Each part will lay out the 12 principles of animation, and how they are not only used in animation but how they directly relate to game design.  Both animators and designers will realize quickly that many of these are unspoken truths, but the benefit comes in knowing that they can now speak to each other on a deeper level.  A level that takes animation and design past being purely functional, but now fully functioning towards creating an honest experience. 

It is how both can add an extra sense of weight and purpose to the game and the characters within it.  Many of these fundamentals are inter-connected, and it is through a combination of all of these working together that you will have characters that move with weight and emote with weight.  And that is what will stick with players.

 “It is important for the animator to be able to study sensation and to feel the force behind sensation, in order to project that sensation.” – Walt Disney

Arcs 

Applied to Animation

This is the principle that probably everyone has some knowledge of.  One of the quickest ways to rob something of feeling fluid, organic or alive is to move it in a straight line.  Sure, straight lines may be the fastest way to get from point A to point B, but they are also the most boring.  They are all about the destination, and care nothing for the journey.  And that journey is where you find growth and meaning in a character.

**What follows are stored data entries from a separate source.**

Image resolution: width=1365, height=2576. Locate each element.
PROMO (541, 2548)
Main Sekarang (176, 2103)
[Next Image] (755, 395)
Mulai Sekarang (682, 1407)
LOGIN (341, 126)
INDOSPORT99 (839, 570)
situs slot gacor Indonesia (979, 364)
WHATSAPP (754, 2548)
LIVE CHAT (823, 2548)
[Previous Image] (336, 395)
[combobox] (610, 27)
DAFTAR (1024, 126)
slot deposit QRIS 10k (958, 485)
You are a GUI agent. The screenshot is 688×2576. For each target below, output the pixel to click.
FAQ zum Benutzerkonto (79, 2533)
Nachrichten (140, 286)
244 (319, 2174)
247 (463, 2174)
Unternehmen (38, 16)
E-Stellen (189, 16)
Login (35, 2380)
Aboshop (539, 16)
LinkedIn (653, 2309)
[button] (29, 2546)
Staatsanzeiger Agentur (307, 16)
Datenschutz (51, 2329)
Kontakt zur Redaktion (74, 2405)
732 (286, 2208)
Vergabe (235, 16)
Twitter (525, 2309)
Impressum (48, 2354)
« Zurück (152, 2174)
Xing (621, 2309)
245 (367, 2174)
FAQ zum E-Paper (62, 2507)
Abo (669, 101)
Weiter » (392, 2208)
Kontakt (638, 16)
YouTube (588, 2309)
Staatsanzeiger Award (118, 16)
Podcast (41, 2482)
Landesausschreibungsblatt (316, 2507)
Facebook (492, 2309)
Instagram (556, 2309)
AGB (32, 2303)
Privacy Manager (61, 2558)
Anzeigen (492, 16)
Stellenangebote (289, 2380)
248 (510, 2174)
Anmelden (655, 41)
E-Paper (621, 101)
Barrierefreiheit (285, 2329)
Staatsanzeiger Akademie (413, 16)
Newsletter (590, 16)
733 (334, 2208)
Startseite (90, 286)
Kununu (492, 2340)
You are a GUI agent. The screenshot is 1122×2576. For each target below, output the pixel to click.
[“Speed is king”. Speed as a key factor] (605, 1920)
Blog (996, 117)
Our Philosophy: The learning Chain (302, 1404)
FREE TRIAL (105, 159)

In animation, think again of the pendulum.  It doesn’t move from apex to apex in a straight linear fashion.  It drops in the middle, creating a beautiful arc that gives it weight, and fluid motion.  Arcs are what animators love more than just about anything else.  It is pure beauty in motion and what makes the movement between key poses fun to watch.  The extreme of the arc conveys so much, be it big and grandiose, or small and contained that is impossible not to enjoy the path that gets you there.  It shows the personality of the character and leads the eye through a smooth ballet of motion.  Likewise, lack of arcs is how you can make something feel cold, weightless and mechanical, which is useful when animating a robot... or Spock.